Gomi A, Sakai R, Ogawa S, Shinoda S, Hirai H, Masuzawa T
Department of Surgical Neurology, Jichi Medical School, Tokyo.
Jpn J Cancer Res. 1995 Apr;86(4):342-6. doi: 10.1111/j.1349-7006.1995.tb03062.x.
Studies have shown that homozygous deletion of the cyclin-dependent kinase-4 inhibitor (CDK4I) gene, which is mapped to chromosome 9p21, is frequently observed in various types of human cancers.
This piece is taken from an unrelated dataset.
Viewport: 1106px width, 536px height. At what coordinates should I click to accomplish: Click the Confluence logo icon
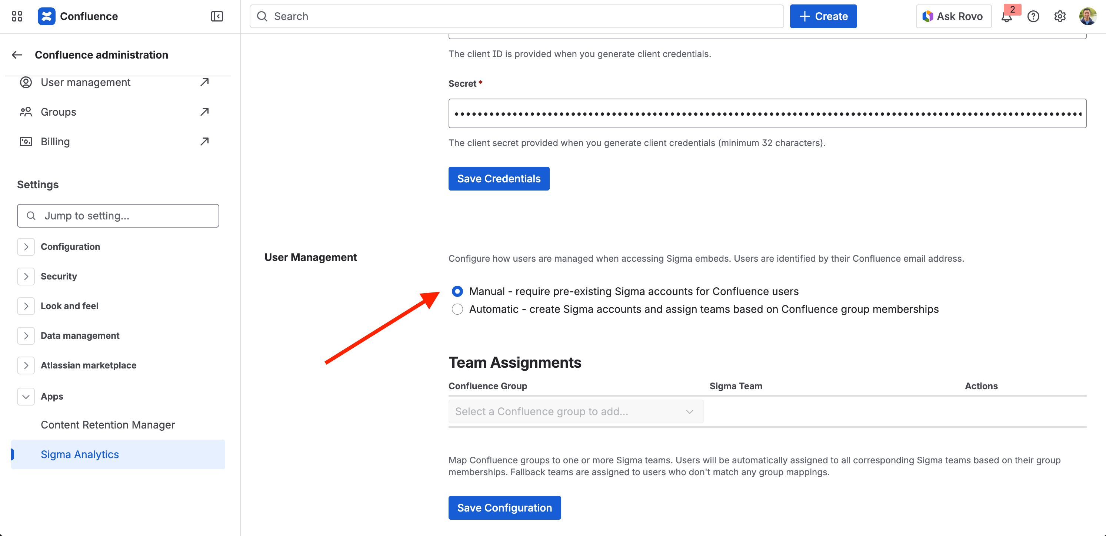[46, 16]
Here we report that the CDK4I gene was deleted in gliomas. Eight cell lines derived from glioblastomas and samples from 14 patients with various grades of gliomas were examined by Southern blot analysis. We found that the CDK4I gene was deleted in 7 of 8 (87.5%) cell lines and 7 of 9 (78%) samples from high-grade glioma patients, whereas it was deleted in 1 of 5 (20%) low-grade glioma samples. These results suggested that inactivation of the CDK4I gene may play an important role in the progression of human glioma.
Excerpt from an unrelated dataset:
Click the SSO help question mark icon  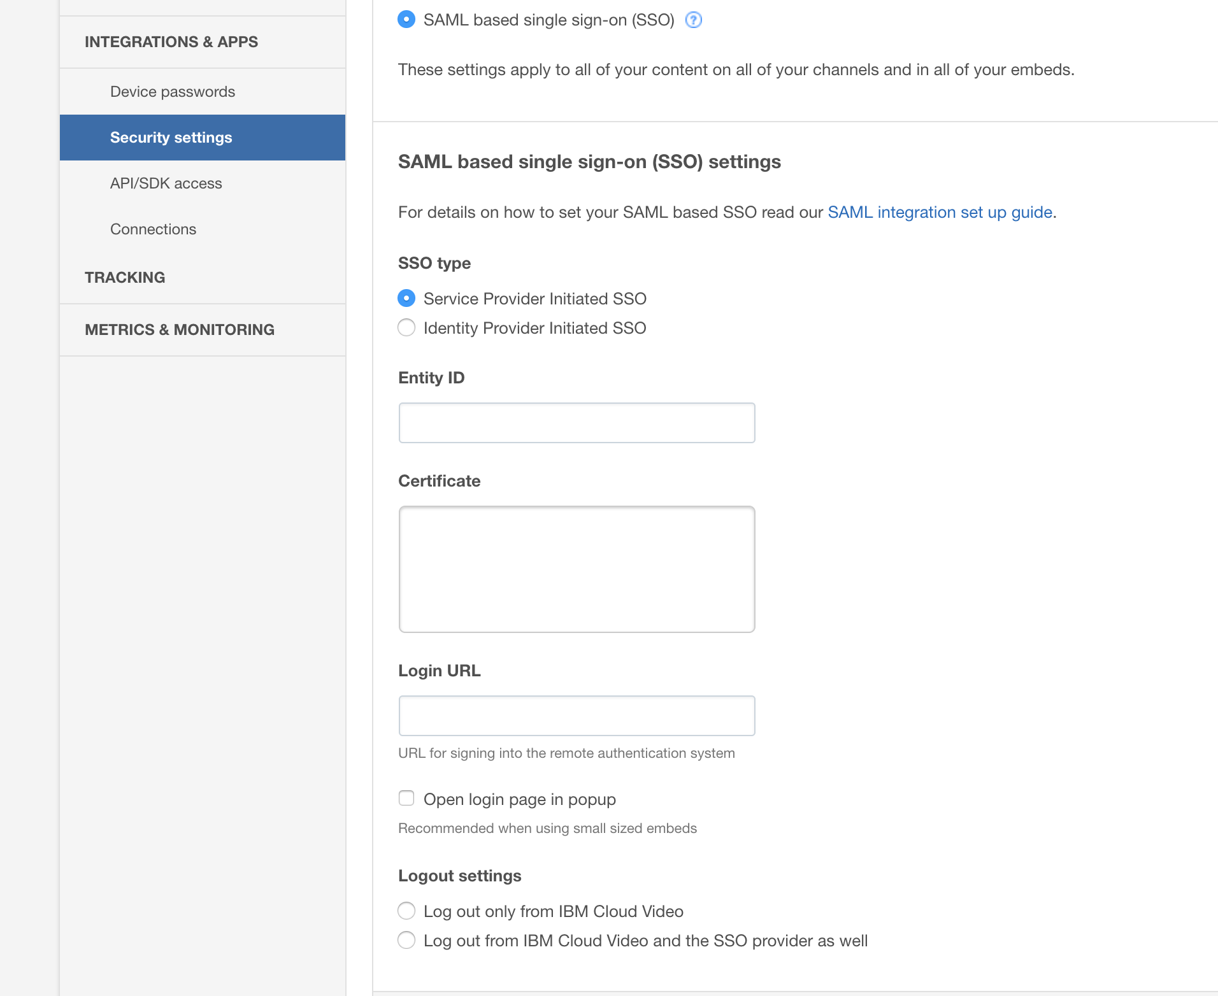coord(693,20)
研究表明,定位于9号染色体p21区域的细胞周期蛋白依赖性激酶4抑制剂(CDK4I)基因的纯合缺失在多种人类癌症中经常被观察到。在此我们报告,CDK4I基因在胶质瘤中存在缺失。通过Southern印迹分析检测了8种源自胶质母细胞瘤的细胞系以及14例不同级别胶质瘤患者的样本。我们发现,8种细胞系中有7种(87.5%)以及高级别胶质瘤患者的9份样本中有7份(78%)存在CDK4I基因缺失,而低级别胶质瘤样本中5份中有1份(20%)存在该基因缺失。这些结果表明,CDK4I基因的失活可能在人类胶质瘤进展中起重要作用。